Multi-locus Analysis of Genomic Time Series Data from Experimental Evolution

Download PDF České info

A growing number of experimental biologists are generating “evolve-and-resequence” (E&R) data in which the genomes of an experimental population are repeatedly sequenced over time. The resulting time series data provide important new insights into the dynamics of evolution. This type of analysis has only recently been made possible by next-generation sequencing, and new statistical procedures are required to analyze this novel data source. We present such a procedure here, and apply it to both simulated and real E&R data.
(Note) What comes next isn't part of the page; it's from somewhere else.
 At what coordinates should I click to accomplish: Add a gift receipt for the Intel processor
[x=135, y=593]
Published in the journal: . PLoS Genet 11(4): e32767. doi:10.1371/journal.pgen.1005069
Category: Research Article
doi: https://doi.org/10.1371/journal.pgen.1005069

Summary

Introduction

A common study design in population genetics consists of collecting genomic variation data from living organisms to make inferences about unobserved evolutionary and biological phenomena. The many areas where this design has been applied include demographic inference (see [1] for a recent review), recombination rate estimation [2–6], and detection of natural selection [7–13]. Recently, there has been much interest in utilizing time series genetic data—e.g., from ancient DNA [14–21], experimental evolution of a population under controlled laboratory environments [22–26], or direct measurements in fast evolving populations [27]—to enhance our ability to probe into evolution. In particular, understanding the genetic basis of adaptation to changes in the environment can be significantly facilitated by such temporal data. Specifically, the dynamics of allele frequencies in an evolving population potentially convey added information about how the genome functions [28], information which is inaccessible to methods which operate only on a static snapshot of that genome.
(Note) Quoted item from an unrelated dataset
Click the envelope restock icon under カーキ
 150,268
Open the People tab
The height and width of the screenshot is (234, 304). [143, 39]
An experimental methodology which serially interrogates the genomes of an controlled population over time could potentially yield new insights. In fact, this methodology can now be realized thanks to the advent of next-generation sequencing. By sequencing successive generations of model organisms raised in a controlled environment, genetic time series data can be generated which describe evolution at nucleotide resolution [24, 25, 28, 29]. This so-called evolve-and-resequence (henceforth, E&R) methodology is fundamentally different than the observational approach described above, and new inference procedures are needed to analyze this type of data.

In this paper, we present such a procedure and study its ability to perform a number of testing and estimation tasks relevant to population genetics. Our method is based on an approximation to the multi-locus Wright-Fisher process, and is well-suited to the small population, discrete generation, and random mating setting in which many E&R experiments are conducted. Furthermore, because it is based on a canonical population genetic model of genome evolution, our method can directly estimate population genetic quantities such as fitness, dominance, recombination rate, and effective population size. It can also be used to design future experiments with sufficient power to reliably infer these quantities.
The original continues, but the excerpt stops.